» **O QUE SE PEDE**
Na reportagem sobre o feminicídio na UFPI, qual era o curso da estudante Janaína da Silva Bezerra?

» **SEÇÃO DE TEXTO**

FEMINICÍDIO

Entenda quebra-cabeça com depoimentos de testemunhas e de assassino de estudante na UFPI

Enfermeira relatou lesão com sangramento nas parte íntimas e hematomas no rosto, no olho e no braço. Amigo do suspeito teria dito a segurança que 'bebida mata'

30/01/2023 | Tempo de leitura: 8 min
Agência O Globo

Reprodução/Redes sociais

Segurança narra que Thiago aparentava nervosismo e apreensão
Segurança narra que Thiago aparentava nervosismo e apreensão

Provas, indícios e depoimentos de testemunhas contidos nos autos que acabaram por justificar a prisão em flagrante de Thiago Mayson da Silva Barbosa, de 28 anos, pelos crimes de estupro e feminicídio, afastam cada vez mais a versão apresentada por ele à polícia, de que teria tido relações sexuais consensuais com a estudante de jornalismo Janaína da Silva Bezerra, de 22 anos, na madrugada daquele dia 28 de janeiro, na Universidade Federal do Piauí (UFPI), em Teresina, e de que ela teria morrido "repentinamente". A jovem já chegou morta ao Hospital da Primavera. Além do pescoço quebrado, apresentava lesões no rosto, no olho, braço direito, e sangramento nas partes íntimas. Também estava com sua roupa – rasgada e ensanguentada – escondida por debaixo de vestes masculinas: uma camisa e uma bermuda, que seriam do suspeito.

Entradas de dados salvas:

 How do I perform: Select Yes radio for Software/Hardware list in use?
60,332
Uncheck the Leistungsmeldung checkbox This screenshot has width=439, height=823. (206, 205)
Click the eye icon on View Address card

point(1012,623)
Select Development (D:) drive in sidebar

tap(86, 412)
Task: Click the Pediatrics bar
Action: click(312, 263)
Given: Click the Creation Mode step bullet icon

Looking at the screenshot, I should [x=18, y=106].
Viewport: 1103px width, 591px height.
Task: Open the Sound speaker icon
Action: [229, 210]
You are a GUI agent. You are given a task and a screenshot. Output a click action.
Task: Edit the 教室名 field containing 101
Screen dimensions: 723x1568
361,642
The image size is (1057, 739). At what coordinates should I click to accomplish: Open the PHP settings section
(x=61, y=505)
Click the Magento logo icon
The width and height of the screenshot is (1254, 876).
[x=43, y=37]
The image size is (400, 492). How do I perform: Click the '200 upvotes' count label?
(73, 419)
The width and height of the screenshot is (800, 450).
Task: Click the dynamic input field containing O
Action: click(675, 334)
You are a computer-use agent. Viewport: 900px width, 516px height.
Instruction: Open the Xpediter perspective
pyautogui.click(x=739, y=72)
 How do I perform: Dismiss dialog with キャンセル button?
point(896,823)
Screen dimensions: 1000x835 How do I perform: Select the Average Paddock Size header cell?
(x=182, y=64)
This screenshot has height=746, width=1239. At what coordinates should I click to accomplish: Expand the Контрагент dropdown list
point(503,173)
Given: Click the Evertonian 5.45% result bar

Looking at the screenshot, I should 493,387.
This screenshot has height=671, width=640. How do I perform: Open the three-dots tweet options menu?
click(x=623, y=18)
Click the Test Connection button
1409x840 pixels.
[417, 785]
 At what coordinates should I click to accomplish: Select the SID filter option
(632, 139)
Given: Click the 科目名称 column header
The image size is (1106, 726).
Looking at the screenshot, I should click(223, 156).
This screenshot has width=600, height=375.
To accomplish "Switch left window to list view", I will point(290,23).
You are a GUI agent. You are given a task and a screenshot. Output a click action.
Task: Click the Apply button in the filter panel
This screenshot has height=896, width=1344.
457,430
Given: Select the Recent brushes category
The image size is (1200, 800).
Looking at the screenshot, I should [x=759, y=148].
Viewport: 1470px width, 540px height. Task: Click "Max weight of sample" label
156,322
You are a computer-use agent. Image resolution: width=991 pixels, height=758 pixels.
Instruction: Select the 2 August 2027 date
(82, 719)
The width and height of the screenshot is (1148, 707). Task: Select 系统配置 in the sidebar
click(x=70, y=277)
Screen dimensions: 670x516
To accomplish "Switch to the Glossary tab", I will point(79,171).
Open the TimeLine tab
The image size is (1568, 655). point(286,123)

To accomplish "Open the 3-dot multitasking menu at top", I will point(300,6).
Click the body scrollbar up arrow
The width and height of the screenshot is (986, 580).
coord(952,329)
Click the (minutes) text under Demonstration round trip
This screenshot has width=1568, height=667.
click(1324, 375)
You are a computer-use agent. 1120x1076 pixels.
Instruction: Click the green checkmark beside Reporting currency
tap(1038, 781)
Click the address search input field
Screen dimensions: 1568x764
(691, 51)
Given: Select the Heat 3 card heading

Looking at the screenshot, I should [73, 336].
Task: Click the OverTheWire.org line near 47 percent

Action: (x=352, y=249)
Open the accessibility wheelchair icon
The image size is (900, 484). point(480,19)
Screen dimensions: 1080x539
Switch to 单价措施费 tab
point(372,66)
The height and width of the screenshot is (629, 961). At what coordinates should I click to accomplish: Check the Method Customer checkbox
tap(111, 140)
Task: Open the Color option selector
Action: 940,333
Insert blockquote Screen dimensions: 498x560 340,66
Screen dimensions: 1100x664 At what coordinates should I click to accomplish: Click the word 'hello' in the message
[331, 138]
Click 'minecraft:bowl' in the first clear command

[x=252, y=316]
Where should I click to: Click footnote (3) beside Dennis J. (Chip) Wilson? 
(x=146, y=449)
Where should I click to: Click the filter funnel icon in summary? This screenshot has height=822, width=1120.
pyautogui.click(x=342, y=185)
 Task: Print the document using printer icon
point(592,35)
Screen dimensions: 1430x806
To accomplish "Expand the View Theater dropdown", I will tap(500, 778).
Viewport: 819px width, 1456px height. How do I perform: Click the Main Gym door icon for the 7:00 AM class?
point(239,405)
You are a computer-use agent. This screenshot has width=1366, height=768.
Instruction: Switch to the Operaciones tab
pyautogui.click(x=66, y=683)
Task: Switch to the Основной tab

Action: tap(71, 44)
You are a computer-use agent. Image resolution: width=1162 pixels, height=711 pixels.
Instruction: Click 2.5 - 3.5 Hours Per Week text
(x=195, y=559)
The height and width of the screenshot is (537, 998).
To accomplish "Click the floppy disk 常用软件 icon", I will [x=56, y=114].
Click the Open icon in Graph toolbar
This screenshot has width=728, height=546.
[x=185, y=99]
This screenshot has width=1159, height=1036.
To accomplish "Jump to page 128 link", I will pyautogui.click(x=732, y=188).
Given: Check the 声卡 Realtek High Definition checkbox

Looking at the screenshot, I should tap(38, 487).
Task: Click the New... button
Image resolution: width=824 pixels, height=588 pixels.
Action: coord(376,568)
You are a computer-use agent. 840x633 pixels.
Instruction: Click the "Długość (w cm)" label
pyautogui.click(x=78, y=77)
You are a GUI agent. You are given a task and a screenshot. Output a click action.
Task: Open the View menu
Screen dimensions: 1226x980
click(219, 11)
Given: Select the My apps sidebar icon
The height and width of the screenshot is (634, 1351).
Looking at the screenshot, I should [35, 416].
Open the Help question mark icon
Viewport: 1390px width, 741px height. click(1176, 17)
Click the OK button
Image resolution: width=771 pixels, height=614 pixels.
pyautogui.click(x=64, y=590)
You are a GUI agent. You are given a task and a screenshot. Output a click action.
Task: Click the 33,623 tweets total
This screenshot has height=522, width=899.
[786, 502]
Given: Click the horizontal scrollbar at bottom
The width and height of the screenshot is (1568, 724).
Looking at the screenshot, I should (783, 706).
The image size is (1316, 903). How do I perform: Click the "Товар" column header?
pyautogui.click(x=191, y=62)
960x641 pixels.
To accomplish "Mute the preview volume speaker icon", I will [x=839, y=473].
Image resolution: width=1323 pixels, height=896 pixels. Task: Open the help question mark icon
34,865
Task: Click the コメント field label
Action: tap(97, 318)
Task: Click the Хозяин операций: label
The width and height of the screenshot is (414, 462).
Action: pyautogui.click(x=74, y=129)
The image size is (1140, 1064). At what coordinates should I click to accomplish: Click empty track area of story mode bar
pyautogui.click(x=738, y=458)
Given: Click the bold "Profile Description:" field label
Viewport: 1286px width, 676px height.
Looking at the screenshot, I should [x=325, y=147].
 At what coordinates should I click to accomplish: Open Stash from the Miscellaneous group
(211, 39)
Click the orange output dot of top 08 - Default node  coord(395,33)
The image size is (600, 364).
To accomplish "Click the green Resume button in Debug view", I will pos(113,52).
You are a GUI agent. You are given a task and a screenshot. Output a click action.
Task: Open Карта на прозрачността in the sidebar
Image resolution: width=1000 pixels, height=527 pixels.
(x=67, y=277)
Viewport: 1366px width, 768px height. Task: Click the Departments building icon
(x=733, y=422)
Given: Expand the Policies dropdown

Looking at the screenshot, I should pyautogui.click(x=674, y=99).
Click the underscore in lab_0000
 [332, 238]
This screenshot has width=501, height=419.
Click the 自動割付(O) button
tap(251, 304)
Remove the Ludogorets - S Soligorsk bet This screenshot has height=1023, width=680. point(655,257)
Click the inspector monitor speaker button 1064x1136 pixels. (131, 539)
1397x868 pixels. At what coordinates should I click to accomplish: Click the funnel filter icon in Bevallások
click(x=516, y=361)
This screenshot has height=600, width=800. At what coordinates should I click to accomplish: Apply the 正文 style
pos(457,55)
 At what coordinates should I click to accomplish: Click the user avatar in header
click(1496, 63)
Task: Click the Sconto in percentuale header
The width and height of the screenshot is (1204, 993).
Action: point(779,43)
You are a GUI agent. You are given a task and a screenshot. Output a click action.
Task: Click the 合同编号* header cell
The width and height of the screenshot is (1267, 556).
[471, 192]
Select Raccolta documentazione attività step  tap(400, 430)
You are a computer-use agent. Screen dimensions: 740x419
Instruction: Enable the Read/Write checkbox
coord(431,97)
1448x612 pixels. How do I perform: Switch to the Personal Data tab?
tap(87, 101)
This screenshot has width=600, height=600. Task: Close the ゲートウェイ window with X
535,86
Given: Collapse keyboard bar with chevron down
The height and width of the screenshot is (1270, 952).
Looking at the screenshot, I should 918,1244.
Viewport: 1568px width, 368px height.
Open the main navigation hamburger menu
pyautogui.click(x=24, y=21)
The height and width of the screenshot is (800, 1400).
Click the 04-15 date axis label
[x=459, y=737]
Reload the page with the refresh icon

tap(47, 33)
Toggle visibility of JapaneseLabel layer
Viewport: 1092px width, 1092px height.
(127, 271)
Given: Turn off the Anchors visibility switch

» **ESPAÇO DA RESPOSTA**
Jornalismo.